There are many reasons job seekers give for not getting into a new job quickly enough. “The economy is bad,” is probably the biggest one. Another is, “I’m overqualified.” But then I hear “I’m not qualified enough!” My personal favorite: “I’m working on getting my resume updated.” Read, “I’m procrastinating.”
I’m joking around here, but I’ve been there. I’m guilty of having said these things and more! Job searching is fraught with insecurities, anxieties, and self-defense mechanisms that can prevent you from getting the job you want.
What’s the real thing that’s preventing you from getting hired? In a very candid talk with a client last week, he confided he had really not been trying very hard in his search. When exploring this further, he told me some things that we agreed were true for many job seekers.

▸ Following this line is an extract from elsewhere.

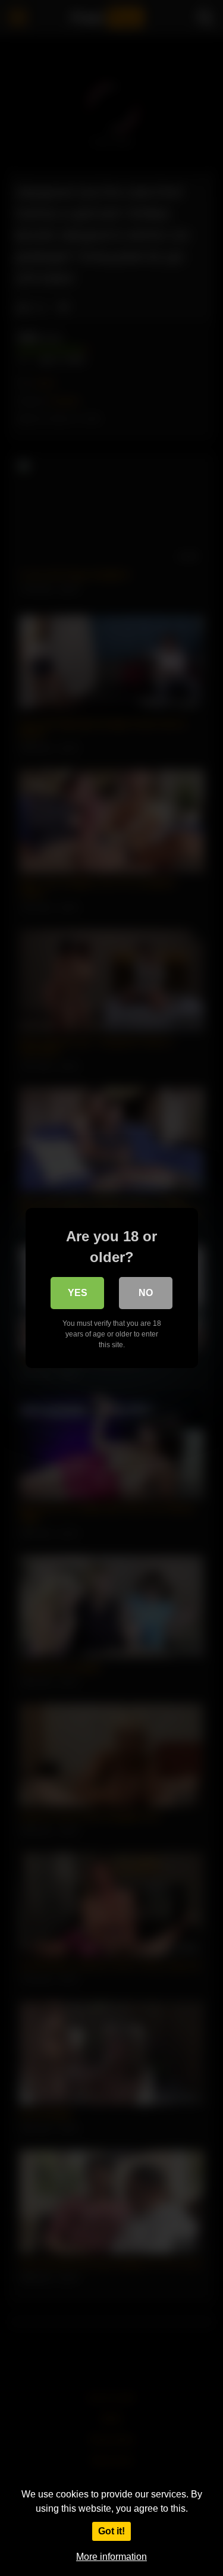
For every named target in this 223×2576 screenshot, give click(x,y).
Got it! (111, 2531)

I’ve heard these reasons from other clients, and my client confirmed that he’s not the only one among his friends who struggles with this. It got me thinking.
The following isn’t a comprehensive list by any stretch of the imagination, but it’s a place to start a frank discussion. If the economy, your qualifications, or your resume weren’t issues at all, what would you be left with as the reason for not having your ideal job yet?
1. Marital Problems
This is such a delicate subject. But one that often needs to be addressed with job seekers. Ask yourself: Does your spouse or significant other support you emotionally in a way that facilitates your success? Or, are you so bogged down in discord that you don’t have the energy to make this big of a change?
Some clients are expected to do extra chores or activities with the kids while being unemployed, sometimes so much that they don’t have much time left for their search! Some realize that if their spouse becomes more independent with their own salary, they may not want to stay in their current relationship. They’ll have the resources to leave, which is so scary that the job seeker sabotages his or her search.
There are a myriad of problems that can arise between you and your loved one during your job search. Career changes or financial hardships might bring about the need for therapy, or at least honest discussions in order to move a job search forward. Getting help for your marriage might be what you need to land that job.
So many emotions can surface in a job search, but this one can do the most damage. It can cause panic attacks or depression — very real health concerns. It can cause you to say or do things to overcompensate for your fears that end up damaging your reputation.
How does fear affect you in your job search? What is fear anyway? My mom told me this acronym when I was a kid (I don’t know who invented it):
The only way to deal with fear is head on. Make a list of all the things you fear will or will not happen in your search, or in your interviews. What’s the worst case scenario? What would you do if those things happened? What’s the flipside to this? Do you have a back-up plan? Who really has the power in the situation? Most of the time, the fear really is false! Here’s a simplistic example:
Worry: “I’ll forget what I want to talk about in my interview.”
Worst case scenario: “The interviewer will think I’m a loser and I’ll feel like a fool.”
Flipside: “They’ll miss out on a chance to hire a great employee.”
Back-up plan: “I’ll bring notes so I can stay on track.”
Power: “I have the power to prepare, present well, and offer my services to contribute to their company.”
See how that “false evidence” can be turned around?
Are you taking your search seriously? Or, are you just playing around with it?
There are countless reasons why people don’t put in the effort required of a successful job search. Number one and two above are reasons why people dabble, but sometimes people are really enjoying not having to work. Or, they can’t manage the organization that’s needed to be most effective in a search.
Regardless, dabbling is a job search killer. If you don’t take yourself seriously, neither will an employer. Maybe you do need a little time to sort things out before you take this on. When you are ready, be committed. Experts vary on the estimates, but I’ve found that if my clients don’t put in a good 20-30 hours into their search every week, either in online activities, in-person networking, or whatever, it takes a LONG time to make a change.
So, ask yourself, “What’s the deal? Are there deeper reasons why I’m not making progress?” Does your marriage need help? Is the fear of your job change keeping you stuck? Are you taking this seriously?
Do what you must to get back on track. My client is dealing with his issues and has a newfound energy for his search. You can, too!